Mr. Dworkin was a faculty member of the New York University School of Law and taught at University College in London. He was a frequent contributor to the New York Review of Books. Judge Guido Calabresi, a federal appeals court judge and former dean of Yale Law School, called Professor Dworkin “the primary legal philosopher of his generation.”
In an obituary published today in the New York Times, Adam Liptak wrote that “Professor Dworkin’s central argument started with the premise that the crucial phrases in the Constitution — ‘the freedom of speech,’ ‘due process of law,’ ‘equal protection of the laws’ — were, as he put it,’ drafted in exceedingly abstract moral language.’
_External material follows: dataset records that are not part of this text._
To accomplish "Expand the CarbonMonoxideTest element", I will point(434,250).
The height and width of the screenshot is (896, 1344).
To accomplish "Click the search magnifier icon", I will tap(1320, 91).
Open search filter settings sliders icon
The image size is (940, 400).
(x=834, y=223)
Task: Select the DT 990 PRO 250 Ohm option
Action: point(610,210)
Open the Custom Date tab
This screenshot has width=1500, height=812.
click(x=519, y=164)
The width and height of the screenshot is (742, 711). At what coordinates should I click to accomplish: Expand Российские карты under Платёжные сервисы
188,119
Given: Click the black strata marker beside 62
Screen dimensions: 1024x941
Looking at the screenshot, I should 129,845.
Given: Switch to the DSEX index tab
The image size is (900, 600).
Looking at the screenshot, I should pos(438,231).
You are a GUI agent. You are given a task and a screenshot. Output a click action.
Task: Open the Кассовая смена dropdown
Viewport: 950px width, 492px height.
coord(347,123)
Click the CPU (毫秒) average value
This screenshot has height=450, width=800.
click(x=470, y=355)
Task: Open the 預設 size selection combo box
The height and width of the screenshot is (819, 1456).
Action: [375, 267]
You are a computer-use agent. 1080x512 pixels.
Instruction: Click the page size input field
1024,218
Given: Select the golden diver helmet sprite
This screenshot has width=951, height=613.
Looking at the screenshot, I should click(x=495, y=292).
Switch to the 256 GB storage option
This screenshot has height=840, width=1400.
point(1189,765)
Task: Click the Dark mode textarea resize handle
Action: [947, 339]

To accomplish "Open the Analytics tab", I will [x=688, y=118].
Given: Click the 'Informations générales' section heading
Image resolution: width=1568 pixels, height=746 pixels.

According to Mr. Liptak, Professor Dworkin wrote that “These clauses must be understood in the way their language most naturally suggests: they refer to abstract moral principles and incorporate these by reference, as limits on the government’s power.”
Ronald Myles Dworkin was born in Providence, R.I., on Dec. 11, 1931. His parents divorced when he was young, and he said his memories of his father were hazy, though he believed his father had emigrated from Lithuania as a child. His mother, Madeline, raised three children on her own by teaching piano. He went to Harvard, then attended Oxford as a Rhodes scholar and obtained law degrees from both places. He spent much of his life with one foot in the United States and the other in Britain, spending part of the year in each.
After graduating from Harvard Law School, Mr. Dworkin served as a law clerk to Judge Learned Hand, a federal appeals court judge in New York and a towering figure in the law.
Professor Dworkin’s first wife, the former Betsy Ross, died in 2000. He is survived by his wife, Irene Brendel Dworkin; his twin children, Anthony, a writer and expert on war crimes, and Jennifer Dworkin, a philosopher and filmmaker; and two grandchildren.
Professor Dworkin’s most influential book was “Law’s Empire,” on the nature and role of adjudication. It was among the most-cited books on law of the last century. He also wrote “Life’s Dominion,” on abortion, euthanasia and the questions they raise; “Sovereign Virtue,” on equality; and three collections of essays, “Taking Rights Seriously,” “A Matter of Principle” and “Freedom’s Law.”